Records shown

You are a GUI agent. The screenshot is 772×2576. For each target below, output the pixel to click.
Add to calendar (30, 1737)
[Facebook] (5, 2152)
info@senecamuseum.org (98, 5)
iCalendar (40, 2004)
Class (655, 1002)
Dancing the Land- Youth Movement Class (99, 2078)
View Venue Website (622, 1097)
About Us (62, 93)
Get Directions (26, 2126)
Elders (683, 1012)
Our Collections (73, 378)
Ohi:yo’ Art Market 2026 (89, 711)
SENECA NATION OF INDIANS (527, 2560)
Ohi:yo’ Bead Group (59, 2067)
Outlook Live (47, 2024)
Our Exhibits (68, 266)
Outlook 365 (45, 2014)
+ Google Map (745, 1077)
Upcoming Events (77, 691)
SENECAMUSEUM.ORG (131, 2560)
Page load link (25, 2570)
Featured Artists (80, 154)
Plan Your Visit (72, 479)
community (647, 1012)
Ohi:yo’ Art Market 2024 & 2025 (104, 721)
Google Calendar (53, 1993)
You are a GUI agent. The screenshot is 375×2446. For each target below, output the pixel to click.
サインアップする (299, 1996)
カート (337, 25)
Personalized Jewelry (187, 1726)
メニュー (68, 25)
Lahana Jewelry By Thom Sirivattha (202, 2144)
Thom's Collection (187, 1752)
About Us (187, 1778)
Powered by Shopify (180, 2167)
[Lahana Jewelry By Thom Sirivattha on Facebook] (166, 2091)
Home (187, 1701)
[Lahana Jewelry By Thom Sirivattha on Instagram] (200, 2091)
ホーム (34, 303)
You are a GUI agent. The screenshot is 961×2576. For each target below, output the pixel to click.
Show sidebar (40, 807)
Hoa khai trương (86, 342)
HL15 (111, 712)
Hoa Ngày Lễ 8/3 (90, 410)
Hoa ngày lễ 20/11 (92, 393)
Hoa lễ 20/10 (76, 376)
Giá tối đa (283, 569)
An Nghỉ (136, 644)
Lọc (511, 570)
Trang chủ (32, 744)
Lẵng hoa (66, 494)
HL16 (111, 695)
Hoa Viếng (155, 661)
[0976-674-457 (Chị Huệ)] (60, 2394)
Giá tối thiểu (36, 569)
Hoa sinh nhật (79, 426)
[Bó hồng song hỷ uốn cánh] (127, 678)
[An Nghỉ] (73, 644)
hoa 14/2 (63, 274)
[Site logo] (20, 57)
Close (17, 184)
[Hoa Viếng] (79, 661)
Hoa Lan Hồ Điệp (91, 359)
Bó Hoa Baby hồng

Activity
Reproduce the entries above in full, so that each one reads exactly as before.

Solved exercise
You are a GUI agent. The screenshot is 772×2576. For each target below, output the pixel to click.
Add to calendar (30, 1737)
[Facebook] (5, 2152)
info@senecamuseum.org (98, 5)
iCalendar (40, 2004)
Class (655, 1002)
Dancing the Land- Youth Movement Class (99, 2078)
View Venue Website (622, 1097)
About Us (62, 93)
Get Directions (26, 2126)
Elders (683, 1012)
Our Collections (73, 378)
Ohi:yo’ Art Market 2026 (89, 711)
SENECA NATION OF INDIANS (527, 2560)
Ohi:yo’ Bead Group (59, 2067)
Outlook Live (47, 2024)
Our Exhibits (68, 266)
Outlook 365 (45, 2014)
+ Google Map (745, 1077)
Upcoming Events (77, 691)
SENECAMUSEUM.ORG (131, 2560)
Page load link (25, 2570)
Featured Artists (80, 154)
Plan Your Visit (72, 479)
community (647, 1012)
Ohi:yo’ Art Market 2024 & 2025 (104, 721)
Google Calendar (53, 1993)
You are a GUI agent. The screenshot is 375×2446. For each target below, output the pixel to click.
サインアップする (299, 1996)
カート (337, 25)
Personalized Jewelry (187, 1726)
メニュー (68, 25)
Lahana Jewelry By Thom Sirivattha (202, 2144)
Thom's Collection (187, 1752)
About Us (187, 1778)
Powered by Shopify (180, 2167)
[Lahana Jewelry By Thom Sirivattha on Facebook] (166, 2091)
Home (187, 1701)
[Lahana Jewelry By Thom Sirivattha on Instagram] (200, 2091)
ホーム (34, 303)
You are a GUI agent. The screenshot is 961×2576. For each target below, output the pixel to click.
Show sidebar (40, 807)
Hoa khai trương (86, 342)
HL15 (111, 712)
Hoa Ngày Lễ 8/3 (90, 410)
Hoa ngày lễ 20/11 (92, 393)
Hoa lễ 20/10 (76, 376)
Giá tối đa (283, 569)
An Nghỉ (136, 644)
Lọc (511, 570)
Trang chủ (32, 744)
Lẵng hoa (66, 494)
HL16 (111, 695)
Hoa Viếng (155, 661)
[0976-674-457 (Chị Huệ)] (60, 2394)
Giá tối thiểu (36, 569)
Hoa sinh nhật (79, 426)
[Bó hồng song hỷ uốn cánh] (127, 678)
[An Nghỉ] (73, 644)
hoa 14/2 (63, 274)
[Site logo] (20, 57)
Close (17, 184)
[Hoa Viếng] (79, 661)
Hoa Lan Hồ Điệp (91, 359)
Bó Hoa Baby hồng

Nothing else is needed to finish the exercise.